Source data:
*****

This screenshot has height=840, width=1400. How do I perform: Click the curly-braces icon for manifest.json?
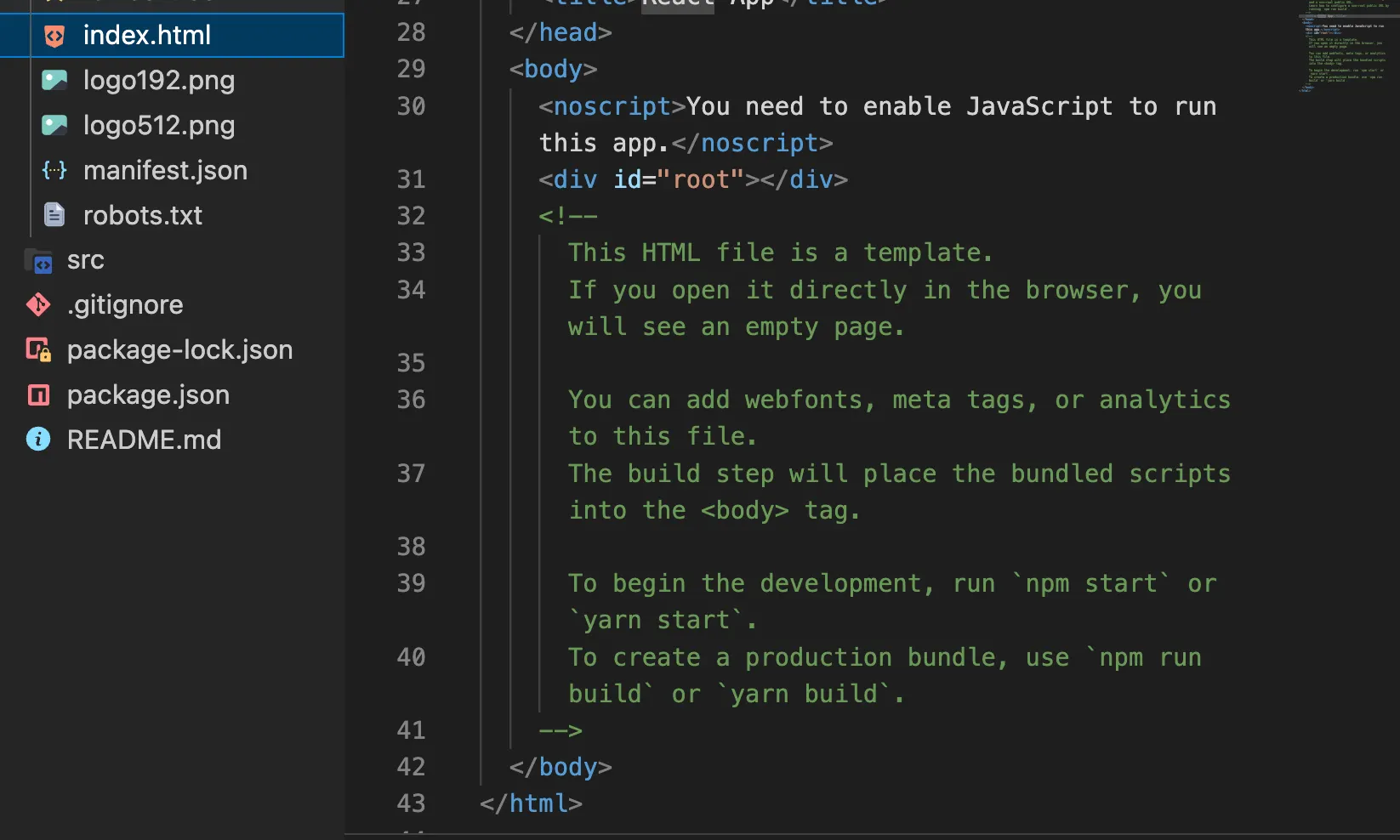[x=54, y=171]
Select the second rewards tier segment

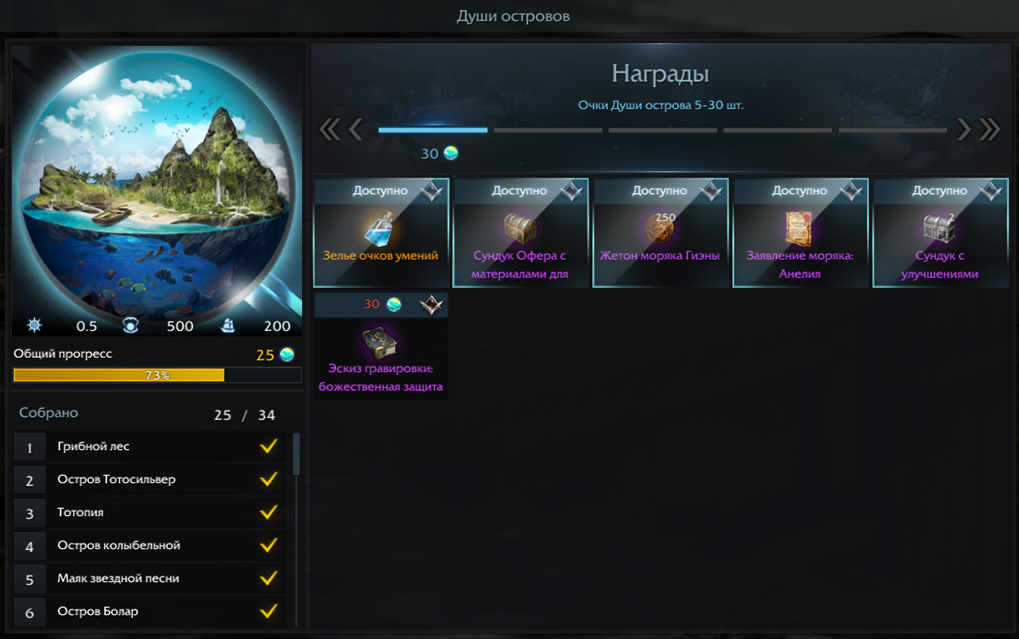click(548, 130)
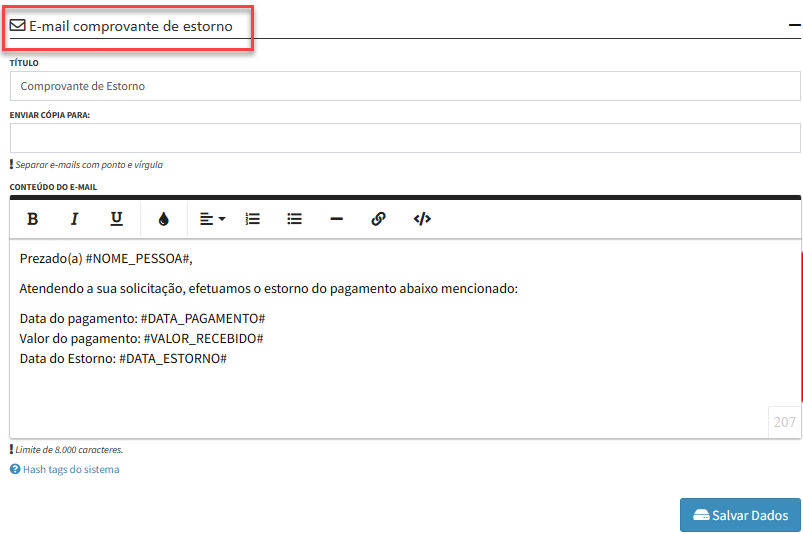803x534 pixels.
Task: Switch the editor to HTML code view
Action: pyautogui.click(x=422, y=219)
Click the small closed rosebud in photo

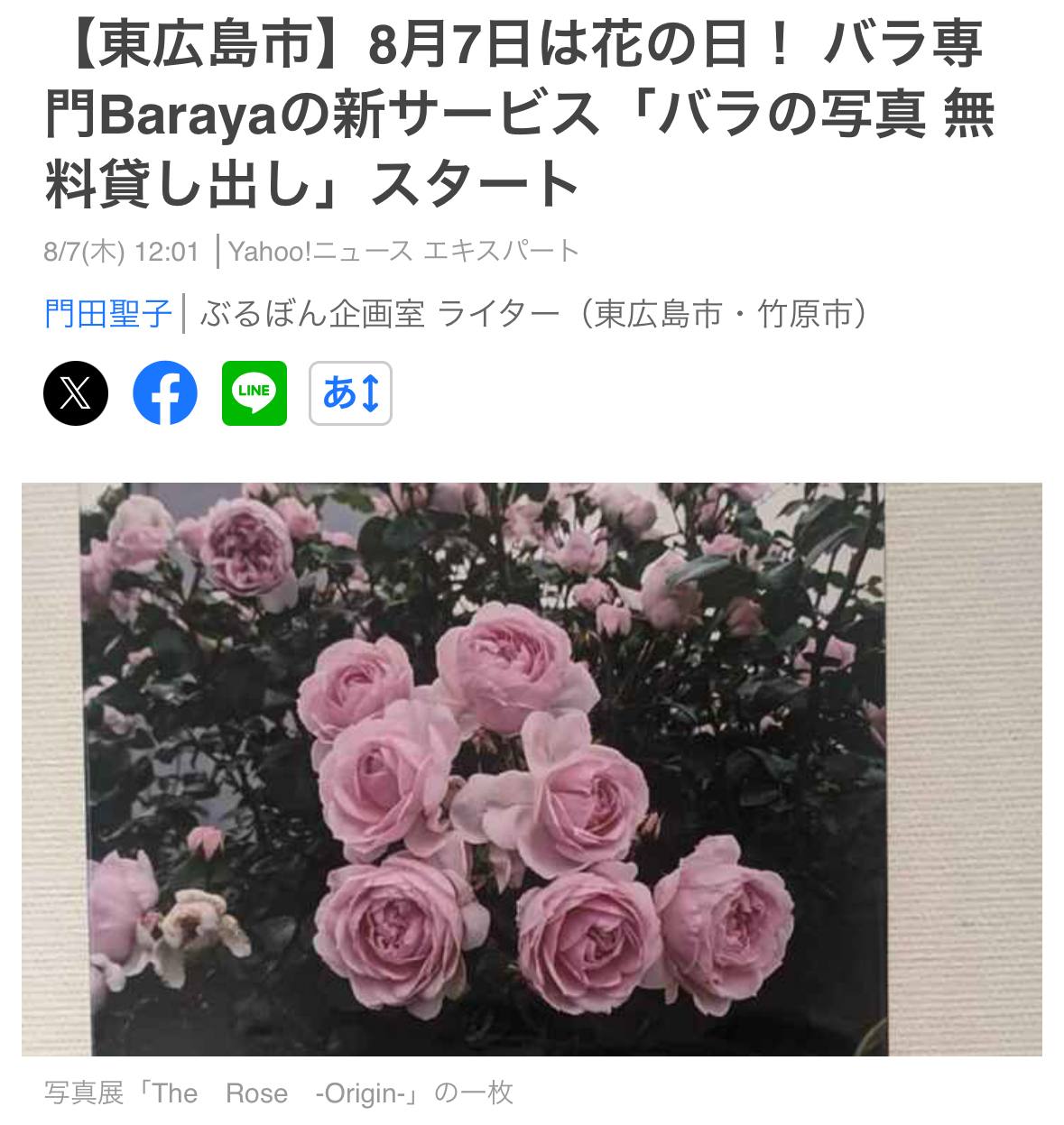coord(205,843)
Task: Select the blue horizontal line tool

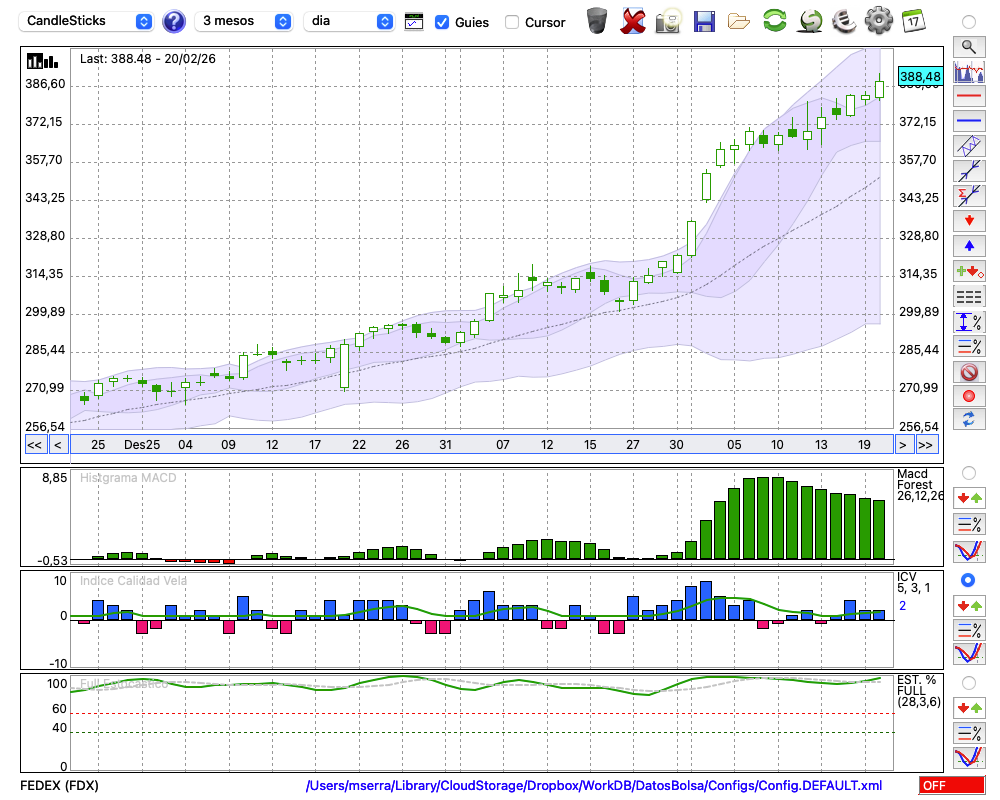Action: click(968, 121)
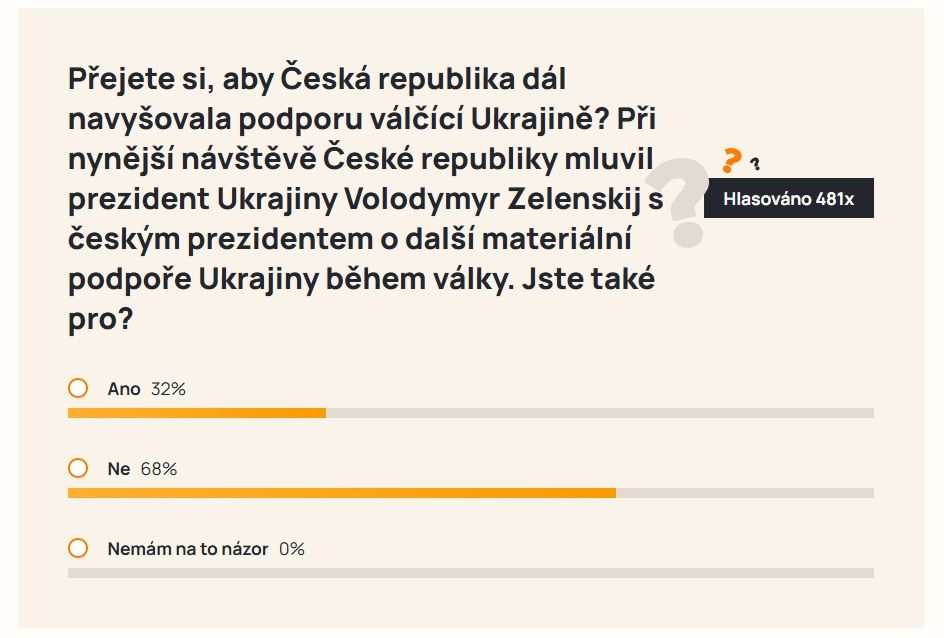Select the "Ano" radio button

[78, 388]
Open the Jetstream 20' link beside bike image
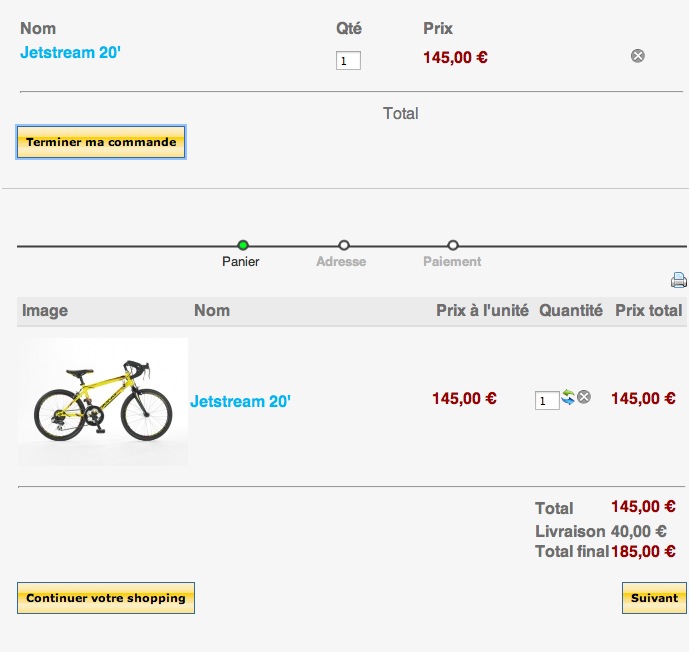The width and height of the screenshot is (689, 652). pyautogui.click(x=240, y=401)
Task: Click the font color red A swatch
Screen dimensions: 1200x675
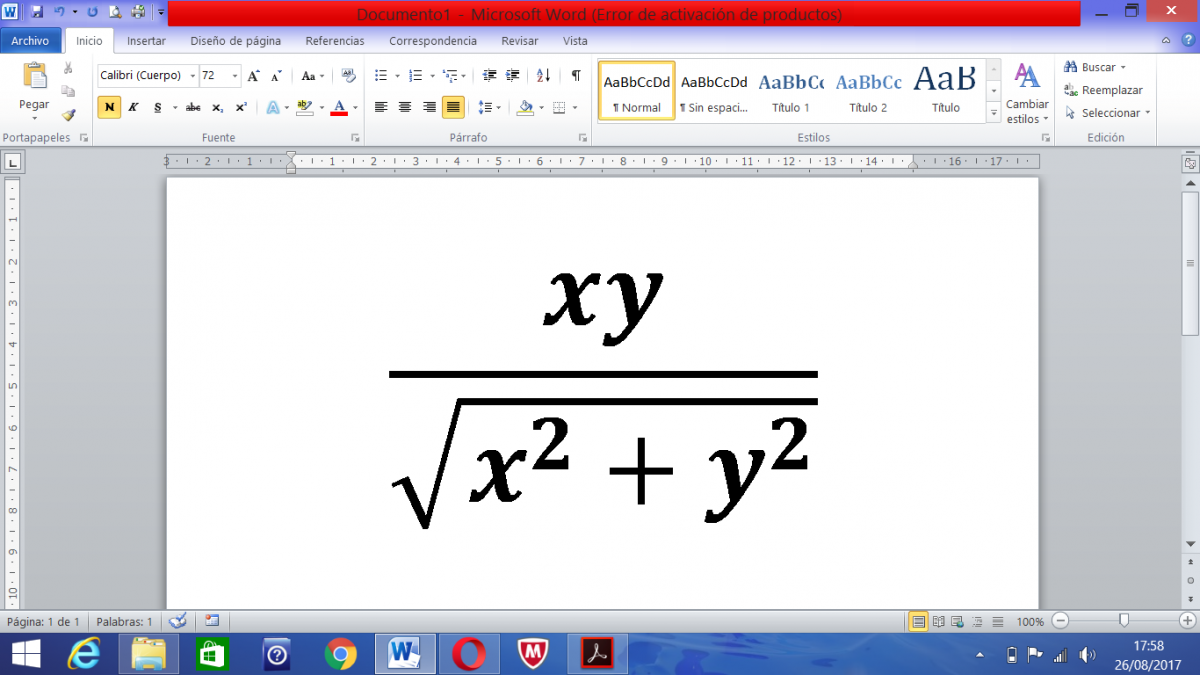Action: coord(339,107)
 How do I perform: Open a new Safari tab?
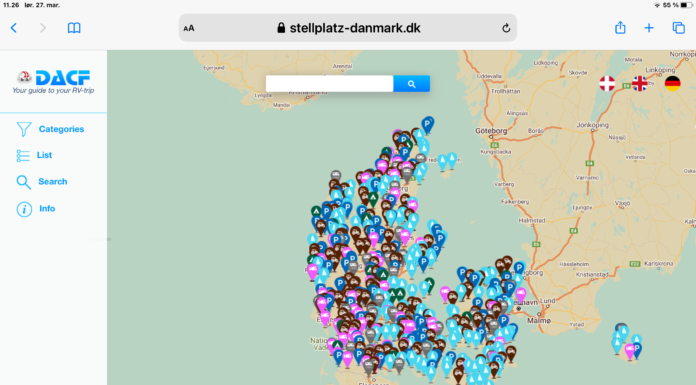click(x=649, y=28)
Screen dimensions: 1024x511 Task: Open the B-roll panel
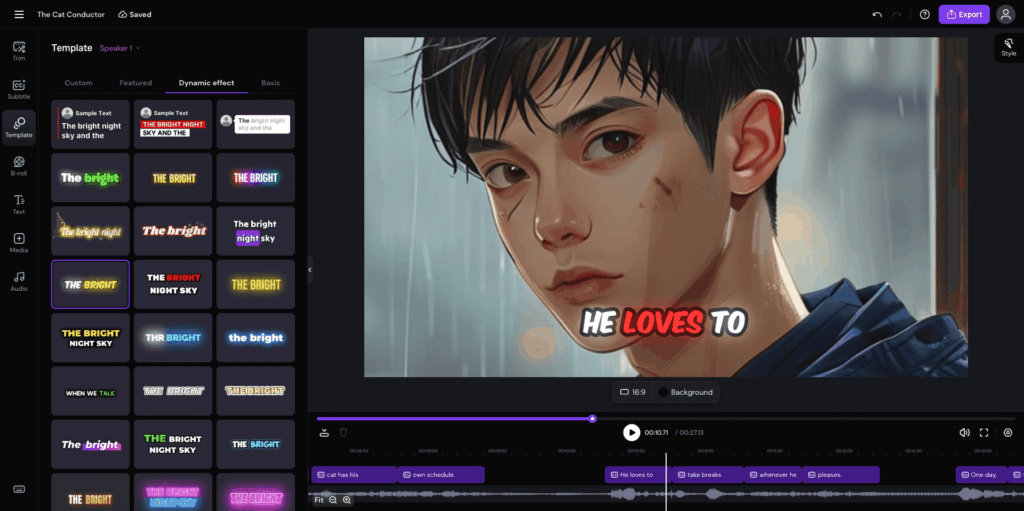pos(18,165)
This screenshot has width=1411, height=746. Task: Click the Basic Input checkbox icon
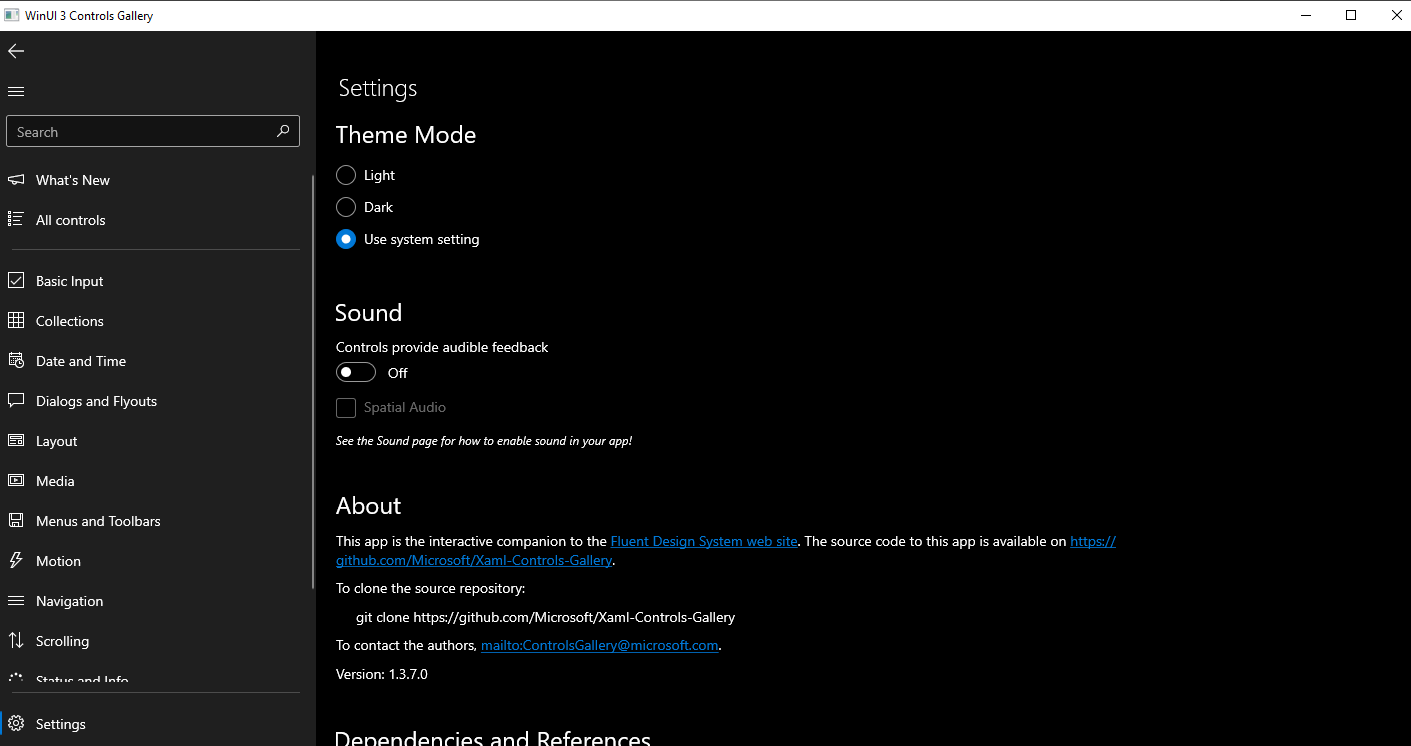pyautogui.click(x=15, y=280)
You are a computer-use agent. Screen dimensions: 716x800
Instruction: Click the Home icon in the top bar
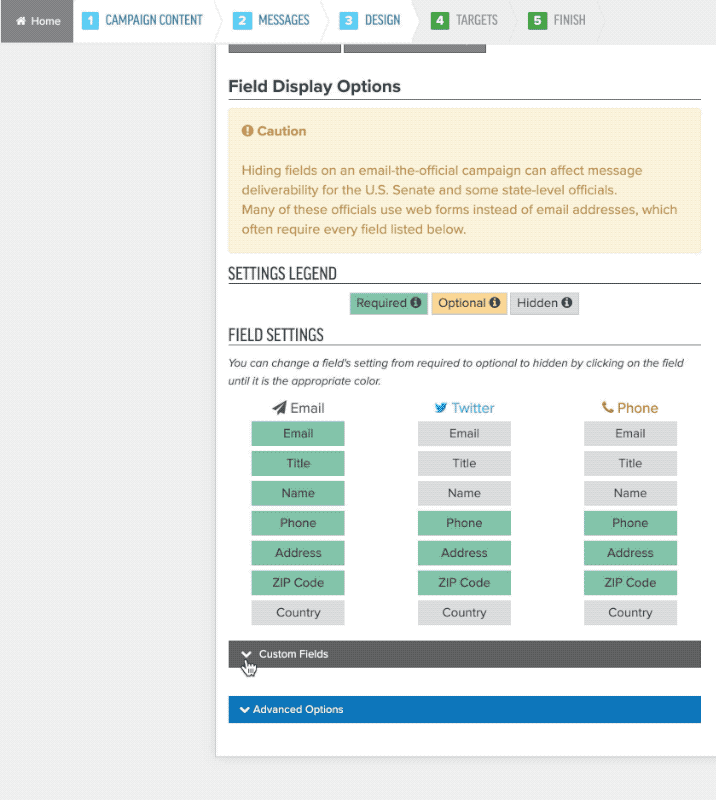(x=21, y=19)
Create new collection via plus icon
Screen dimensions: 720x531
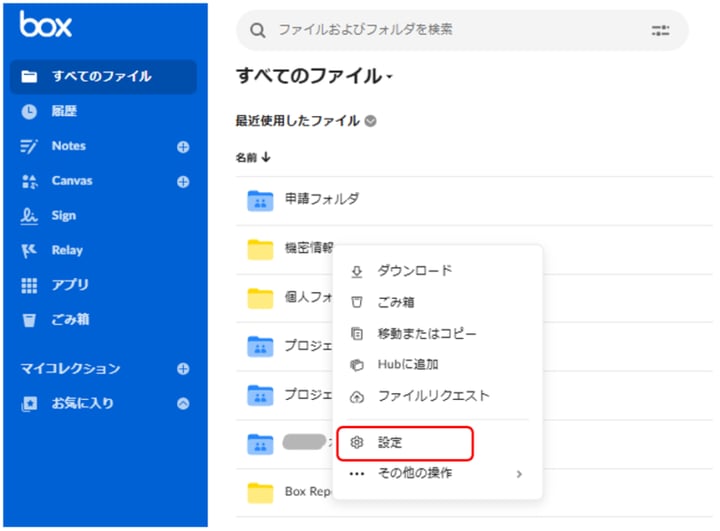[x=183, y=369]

*****

● What you will do
Please give the data above again in exact form and omit every picture.

● Task response
This screenshot has height=840, width=1400. How do I perform: Click the curly-braces icon for manifest.json?
[x=54, y=171]
Select the second rewards tier segment

click(548, 130)
803x534 pixels.
Task: Switch the editor to HTML code view
Action: pyautogui.click(x=422, y=219)
Click the small closed rosebud in photo

coord(205,843)
Task: Select the blue horizontal line tool

Action: click(968, 121)
Select the "Ano" radio button

[78, 388]
Open the Jetstream 20' link beside bike image
The width and height of the screenshot is (689, 652). pyautogui.click(x=240, y=401)
Task: Click the font color red A swatch
Screen dimensions: 1200x675
Action: coord(339,107)
 How do I perform: Open a new Safari tab?
click(x=649, y=28)
Screen dimensions: 1024x511 Task: Open the B-roll panel
pos(18,165)
This screenshot has width=1411, height=746. Task: Click the Basic Input checkbox icon
pyautogui.click(x=15, y=280)
You are a computer-use agent. Screen dimensions: 716x800
Instruction: Click the Home icon in the top bar
(x=21, y=19)
Create new collection via plus icon
Screen dimensions: 720x531
[x=183, y=369]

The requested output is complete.